Introduction
All around the world, media ownership, as a subject matter, is seen as an essential factor in determining the extent of diversity that would be reflected in the publication of information through media. This is why the acquisition of Network 18 Media Group and the TV 18 broadcast network by the Reliance group for a sum of Rs. 4000 crores were studied at length.In India, the authority for granting permissions and monitoring content of broadcasters is vested with the Information & Broadcasting Ministry (MIB). Similarly, the Press Council of India acts as the authority to regulate print media. The flexible nature of the regulations that govern this segment and the interest of big conglomerates in this sector has paved the way for cross-media ownership which in turn has made this setup oligopolistic. Such a market form in this sector restricts the diversity in information published. Media, being a primary source of formulation of public opinion, is regarded as the fourth pillar of a democracy. The reliance that people have on media as a source of information makes it an important tool for the formation of public opinion.

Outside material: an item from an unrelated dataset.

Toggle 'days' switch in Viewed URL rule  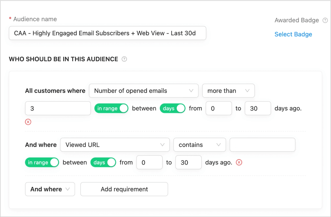pyautogui.click(x=103, y=162)
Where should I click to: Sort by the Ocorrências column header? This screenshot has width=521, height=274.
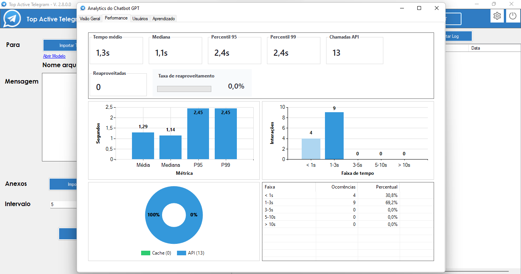[x=337, y=187]
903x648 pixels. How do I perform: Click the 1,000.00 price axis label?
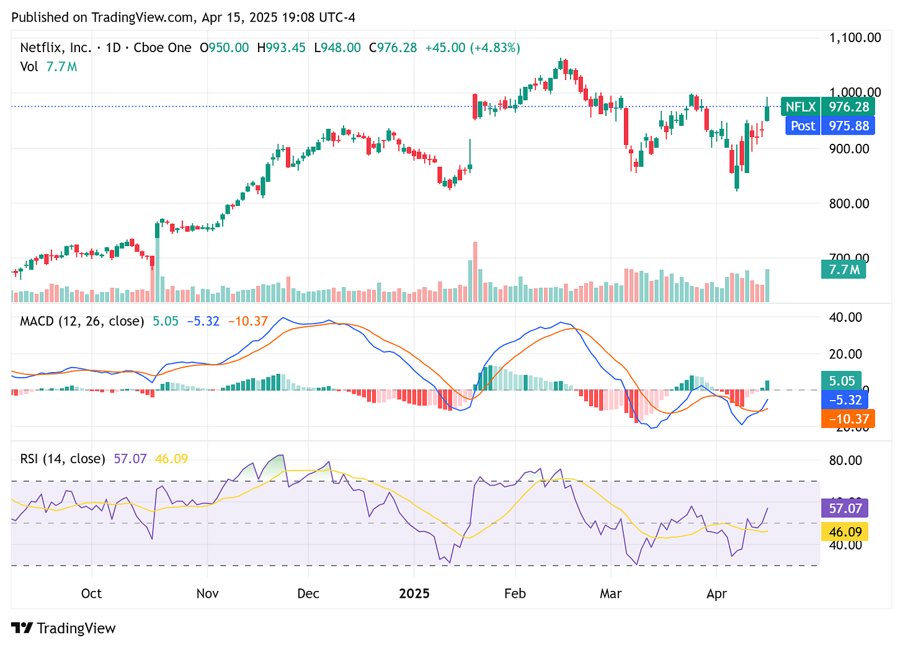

It is seen that large and powerful lobbies acquire both vertical and horizontal ownership in this market as there are almost no restrictions regarding ownership in the set of regulations that have been laid down by the concerned ministry. It has been highlighted by the Mahalanobis Committee report on Distribution of Income and Levels of Living that the extent of linkage between industries and newspapers that exist in India doesn’t prevail in any other democratic country.Further, the social and political influences that subsist within these groups lower the credibility of media as a neutral entity. There have been several attempts by non-profit organizations and research teams towards analyzing the situation and requesting the ministry for forming relevant regulations in this regard but so far minimum to nil success has been achieved. If this practice continues, there are possibilities of the creation of a monopolistic market in this area which as a result would also affect some of the fundamental rights granted by the constitution to the individuals, thereby resulting in a clash of interests.
This article attempts to advocate the need for such regulations and further analyzes the violations of fundamental rights which will occur if such a market is created in this sector.It is to be regarded that by the word ‘media’, this article restricts its scope to newspapers, TV and online media channels, radio, and magazines only.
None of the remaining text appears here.